千年の杢−木の素材感を生かした器

おろそかにできぬ乾燥工程

銘木材料を乾燥している様子桟積みによる自然乾燥が基本

銘木を含めあらゆる木工製品は、素材の乾燥という工程をおろそかにすることはできません。十分に乾燥せずに加工してしまうと製品に必ず歪みを生じます。材料が歪むことを「暴れる」とか「動く」とか言うようですが、私の場合は「驕る(おごる)」と言っています。私の場合は、いったん乾きすぎる状態にして、その後通常の環境に「戻し」をしています。どのくらい乾燥すればよいか。含水率10%とか15%という尺度もあるようですが、建材や家具材では意味をなしても、あまりに強い個性的な木目の材ではやはり勘に頼らざるを得ないと思います。木地師は、長年木を扱うようになると手に取るだけでその材が乾燥しているかどうか見分けがつくようになります。

乾燥は「1寸で1年」?

木取りしている様子手製コンパスで木取りする

材料が乾燥十分かどうかは、常温で使用する環境になじんだかどうかが基本となります。長年寝かせた方が格が上がるワインなどと違います。材料の厚みが1寸(約3センチ)なら1年とも言われてきましたが、年月という尺度だけで見るのは誤りなのです。すぐにOKというものもありますし、それこそ10年かけた方がいいというものもあります。

銘木材料を乾燥している様子木の色はこんな違う

ただ、流通する木材ががいつ伐採されたものか、よく分からないのが現状です。木地師は山々を渡り歩いて伐採し製品を作る漂泊の民だった、というのは遠い昔の話です。現代の木地師は、自ら伐採はせず、材木店などで購入するのがほとんどです。材木店や市場では、生鮮食料品と違い、材料の履歴や原産地が詳細に表示されているわけではありません。結局、木地師自身の確かな目利きが大事なのです。

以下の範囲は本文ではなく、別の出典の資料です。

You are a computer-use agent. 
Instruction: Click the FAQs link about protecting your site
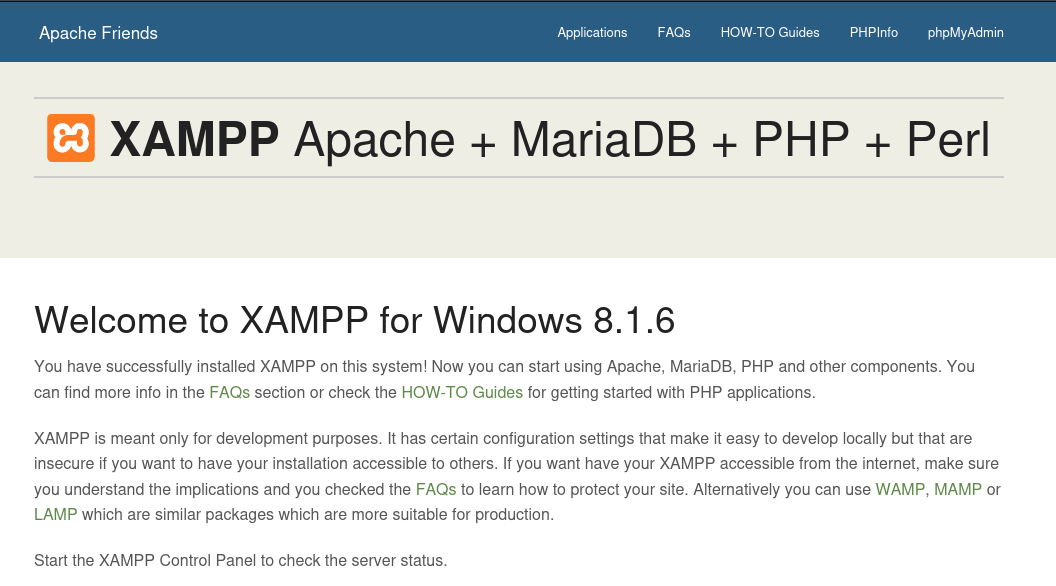pyautogui.click(x=436, y=489)
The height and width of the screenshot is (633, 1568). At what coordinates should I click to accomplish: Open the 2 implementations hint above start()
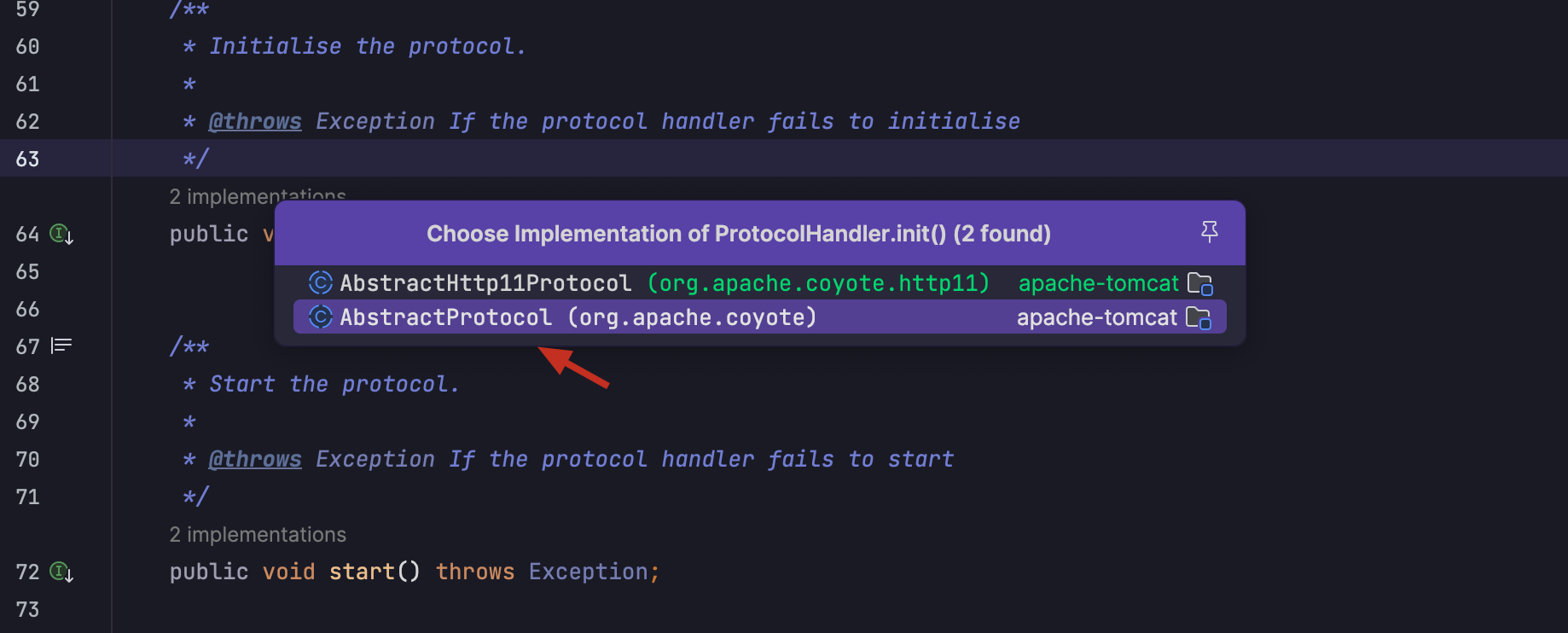click(x=258, y=535)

材料の乾燥は大雑把に言うなら、2、3年がめどでしょう。木地師としては、素晴らしい素材に出会ったなら少しでも早く加工して世に送り出したいのが心情です。乾燥がほぼ十分である、つまり素材として熟成したと判断すれば、挽いてしまうでしょう。どんな名工でも、その判断が誤まりという場合があります。木がもつ個々の性格は欅ひとつとっても極めて多様で、木地師としては乾燥を続けるか挽いてしまうかは、迷う場面も少なからずあるのです。

それでも木は伸び縮みする

東京の百貨店で何度か展示即売会に参加したことがありますが、そのころはまだ加湿器がなく、たまたまその百貨店はふつうの住宅と違って湿度が極端に低かったのです。白木地の宿命でしょうか。歪む盆が出たり茶筒の蓋と本体の合わせがきつくなったりしました。富山にもって帰ればすぐに元に戻るのですが、その場で歪んだものを買おうという人がいるわけがありません。常温で使う環境といっても、厳密に言えば、太平洋側と日本海側では違うのかもしれません。私は、湿気の多い梅雨時はあまり挽かないようにしています。冬場は、雪が多い割に空気はそれほど湿っていないので、作業するには問題がありません。